2024年3月21日 (木)
[ブラジル] 金融政策決定委員会は、6会合連続で政策金利を50bp引き下げ、10.75%とした。委員会のプレスリリースでは、サービスインフレの継続的な強さに言及したこと、フォワードガイダンス(将来の金融政策の方針を前もって表明すること)を次回の会合に限定したことが大きな変更点。政策金利の引き下げは、2024年半ばで終了する可能性が高くなってきた。
[アフリカ] 3月14日にコートジボワール沖で海底ケーブル4本が損傷した影響により、西アフリカを中心に通信障害が続いている。損傷の理由は海底での地滑りとみられるが、詳細は明らかになっていない。3月19日、アフリカ大陸19か国で通信事業を行う南アフリカのMTNグループは、トラフィックを別ルートに迂回するなどしてネットワークの回復に成功したと述べた。しかし、損傷した海底ケーブルの修復には数週間を要するとの見方もあり、西アフリカの一部の国々では、当面の間通信制限が続くとみられる。
[インド] 3月15日、政府は、テスラなどの外資系自動車メーカーによる数十億ドル規模の投資を促進する目的で、新たな電気自動車(EV)製造政策を発表した。3.5万ドルを超える高価格帯のEVに限定して輸入関税の引き下げが適用されるが、低価格帯のEVについては従来どおり高水準の税率が維持され、インドの新興EV製造セクターの保護が図られる。現行では、70%から100%の輸入車関税が課されているが、新政策では、3.5万ドル以上のEVに対し、5年間、15%に引き下げられることになる。ただし、インドに最低5億ドルの投資と、3年以内に国内でのEV製造を開始することが要求される。現在、国内で販売されているEVの80%は2万ドル以下であり、市場獲得には、今後より低い価格帯での販売が必要になるとみられる。
[米国] 3月20日、連邦準備理事会(FRB)は、連邦公開市場委員会(FOMC)を開催し、政策金利(FF金利)の誘導目標レンジを5.25~5.5%に据え置くことを決定した。据え置きは5会合連続。また、量的引き締めについては、近くそのペースを減速させる方針を示した。また、注目されたFOMC参加者の経済見通しによると、2024年末の経済成長率や物価上昇率は小幅な上方修正にとどまり、2024年内の利下げの見方は3回程度、という前回から大きな変化はなかった。
[米国] 共和党大統領候補指名獲得争いから撤退したヘイリー元国連大使は、自身の撤退表明で、次期共和党大統領候補の指名獲得を事実上確実にしているトランプ前大統領を支持しない方針を表明したが、3月15日、ペンス前副大統領もトランプ氏を支持しない方針を表明した。トランプ前政権の元高官らがトランプ氏について懸念しているのは、大統領としての適格性についてである。

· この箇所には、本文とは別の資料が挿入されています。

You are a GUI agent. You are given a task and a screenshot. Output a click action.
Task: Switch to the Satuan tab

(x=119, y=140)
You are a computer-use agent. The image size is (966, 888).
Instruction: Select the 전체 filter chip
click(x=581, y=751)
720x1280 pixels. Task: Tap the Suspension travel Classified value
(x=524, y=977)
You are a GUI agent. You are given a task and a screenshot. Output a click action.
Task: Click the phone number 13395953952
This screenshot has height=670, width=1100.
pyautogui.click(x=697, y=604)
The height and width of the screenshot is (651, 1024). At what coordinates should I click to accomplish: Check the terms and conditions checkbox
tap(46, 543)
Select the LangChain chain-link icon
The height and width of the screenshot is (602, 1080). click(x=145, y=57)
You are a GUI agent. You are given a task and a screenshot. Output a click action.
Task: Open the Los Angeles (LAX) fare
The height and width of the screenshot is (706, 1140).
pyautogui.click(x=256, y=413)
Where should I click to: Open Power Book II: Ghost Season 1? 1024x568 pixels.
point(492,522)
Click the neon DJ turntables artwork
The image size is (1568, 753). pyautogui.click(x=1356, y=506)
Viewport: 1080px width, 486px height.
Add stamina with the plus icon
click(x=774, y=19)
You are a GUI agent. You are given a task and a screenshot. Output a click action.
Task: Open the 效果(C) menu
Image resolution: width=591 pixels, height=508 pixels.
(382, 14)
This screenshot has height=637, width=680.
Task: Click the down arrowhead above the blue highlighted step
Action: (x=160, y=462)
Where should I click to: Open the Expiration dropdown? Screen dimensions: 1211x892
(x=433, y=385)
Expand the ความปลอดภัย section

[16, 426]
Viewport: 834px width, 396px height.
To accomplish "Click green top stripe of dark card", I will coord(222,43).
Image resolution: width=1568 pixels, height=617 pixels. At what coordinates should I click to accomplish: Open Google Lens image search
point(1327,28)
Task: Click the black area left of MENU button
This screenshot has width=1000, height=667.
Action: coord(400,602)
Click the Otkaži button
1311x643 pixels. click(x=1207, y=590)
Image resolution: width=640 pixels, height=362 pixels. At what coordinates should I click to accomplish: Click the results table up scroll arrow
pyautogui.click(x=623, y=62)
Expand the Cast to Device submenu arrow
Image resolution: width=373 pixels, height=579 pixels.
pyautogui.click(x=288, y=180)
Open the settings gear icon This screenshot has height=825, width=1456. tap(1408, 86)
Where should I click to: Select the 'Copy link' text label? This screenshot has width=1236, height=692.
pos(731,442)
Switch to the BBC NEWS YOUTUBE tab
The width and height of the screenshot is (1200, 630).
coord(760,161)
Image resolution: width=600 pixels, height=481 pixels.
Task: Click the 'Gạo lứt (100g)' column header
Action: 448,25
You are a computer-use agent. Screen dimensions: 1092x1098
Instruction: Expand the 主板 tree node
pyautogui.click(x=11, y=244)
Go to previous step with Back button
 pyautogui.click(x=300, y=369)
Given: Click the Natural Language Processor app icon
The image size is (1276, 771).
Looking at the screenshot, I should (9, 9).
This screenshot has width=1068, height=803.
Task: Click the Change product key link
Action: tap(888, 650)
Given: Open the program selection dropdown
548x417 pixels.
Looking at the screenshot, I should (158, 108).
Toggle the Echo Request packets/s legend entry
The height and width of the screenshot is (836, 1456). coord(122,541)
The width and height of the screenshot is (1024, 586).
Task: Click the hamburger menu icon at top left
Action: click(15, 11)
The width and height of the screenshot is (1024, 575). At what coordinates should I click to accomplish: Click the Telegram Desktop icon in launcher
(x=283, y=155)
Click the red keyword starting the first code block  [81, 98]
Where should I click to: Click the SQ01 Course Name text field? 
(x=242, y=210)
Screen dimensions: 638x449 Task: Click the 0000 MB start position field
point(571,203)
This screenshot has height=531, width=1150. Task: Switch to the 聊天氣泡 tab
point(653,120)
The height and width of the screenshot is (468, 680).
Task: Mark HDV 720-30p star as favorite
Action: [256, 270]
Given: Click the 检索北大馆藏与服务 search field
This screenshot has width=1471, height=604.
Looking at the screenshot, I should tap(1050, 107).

[米国] 北米大陸では4月8日に皆既日食となる。再生可能エネルギー、とりわけ太陽光発電が発展する中、自然現象によって生じ得る影響には注意が必要だ。テキサス州では、現地時間12時過ぎから15時頃まで日食となり、該当期間中は送電網へのエネルギー供給が大きく低下する見込み。テキサス州電力性評議会(ERCOT)は、日食による影響はないとしつつも、近年では寒波・熱波による電力需給ひっ迫の経験があり、懸念が燻っている。観光など人の往来から受ける影響度は大きく変化するため、該当地域の住民に対し、食料やガソリンといった必需品の確保などを推奨している州もある。
[米国] 米下院は、2024年9月30日までの年度予算案を採決する見込みであることが明らかになった。3月20日、共和党のジョンソン下院議長は、共和・民主両党がそれぞれ要求を通し、超党派の予算案をまとめあげたと発言。一部の連邦予算が3月22日金曜日に失効するため、政府閉鎖を回避するためには、議会が期限までに予算案を承認する必要がある。予算案は国防や国境警備などの分野に関するもので、総額1.2兆ドル規模。共和党が欲していた国境警備強化関連の予算などが盛り込まれたと報じられているが、詳細は公表されていない。採決にかけられれば、下院少数党・民主党の賛成多数を得て、予算案は可決される見込み。
[香港/中国] 3月19日、香港の憲法にあたる「香港特別行政区基本法」23条に基づく「国家安全維持条例」が、香港立法会で可決された。同条例が今夏までに成立するであろうことは予想されていたが、大方の想定を上回るスピード採決となった。香港のSCMP紙は、全人代に出席した香港代表らにとっても想定外で、彼らは同法案に関連する会議のために、急きょ香港に戻るよう通知を受けたと報じている。同条例の急速な成立の背景には、これに対する外国政府の懲罰的措置・批判の影響やその期間を最小限に抑える意図があったとしている。